------ MATERIAL FOR THIS TASK

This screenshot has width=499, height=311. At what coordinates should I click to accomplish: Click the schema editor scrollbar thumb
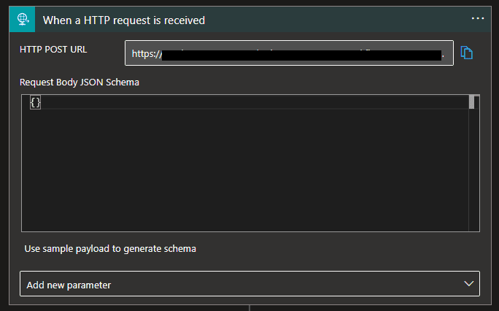(x=472, y=102)
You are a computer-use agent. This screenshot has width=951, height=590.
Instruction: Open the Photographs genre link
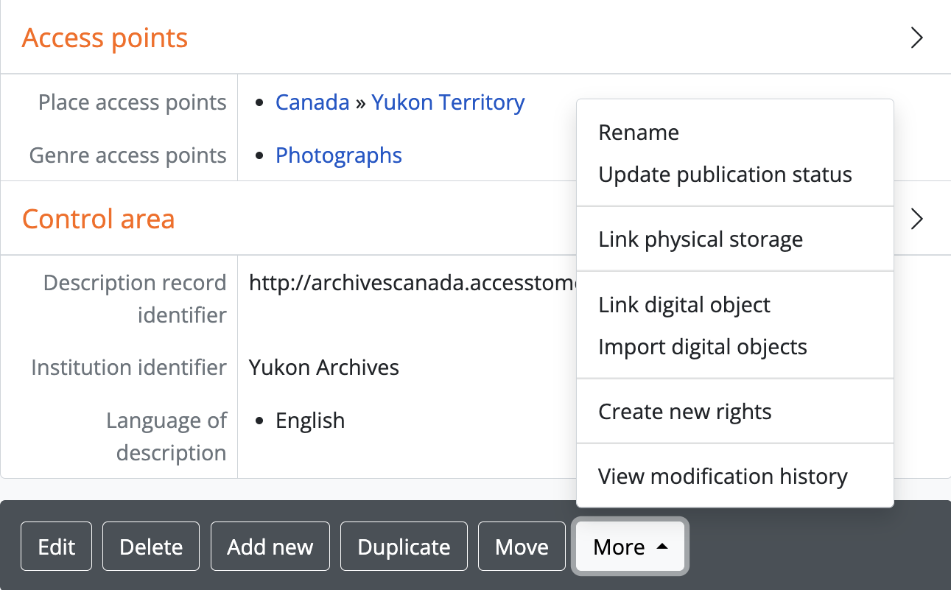339,155
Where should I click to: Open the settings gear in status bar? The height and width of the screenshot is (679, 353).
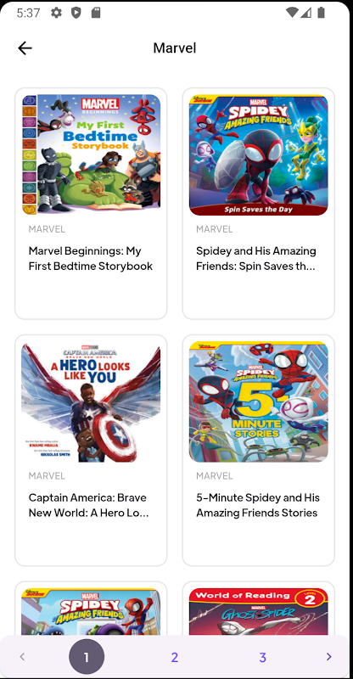[x=56, y=13]
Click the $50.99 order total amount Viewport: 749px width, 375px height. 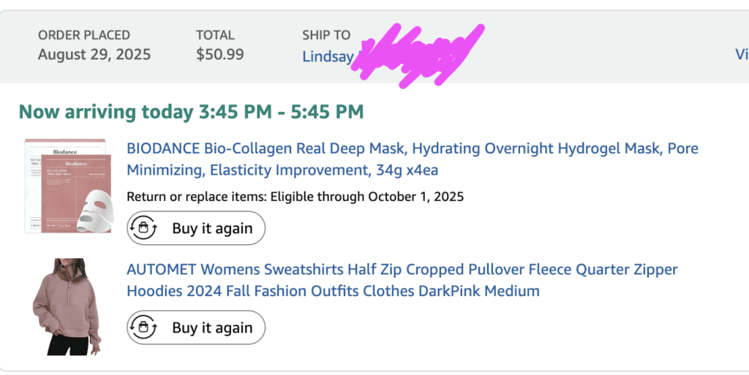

------------

WHAT YOU NEED TO DO | Please rewrite the lines above as a numbered list, skipping any blank lines and omitting the pictures.

FINAL ANSWER |
1. This screenshot has width=499, height=311. At what coordinates should I click to accomplish: Click the schema editor scrollbar thumb
2. (x=472, y=102)
3. You are a computer-use agent. This screenshot has width=951, height=590.
4. Instruction: Open the Photographs genre link
5. 339,155
6. Where should I click to: Open the settings gear in status bar? The height and width of the screenshot is (679, 353).
7. [x=56, y=13]
8. Click the $50.99 order total amount Viewport: 749px width, 375px height. 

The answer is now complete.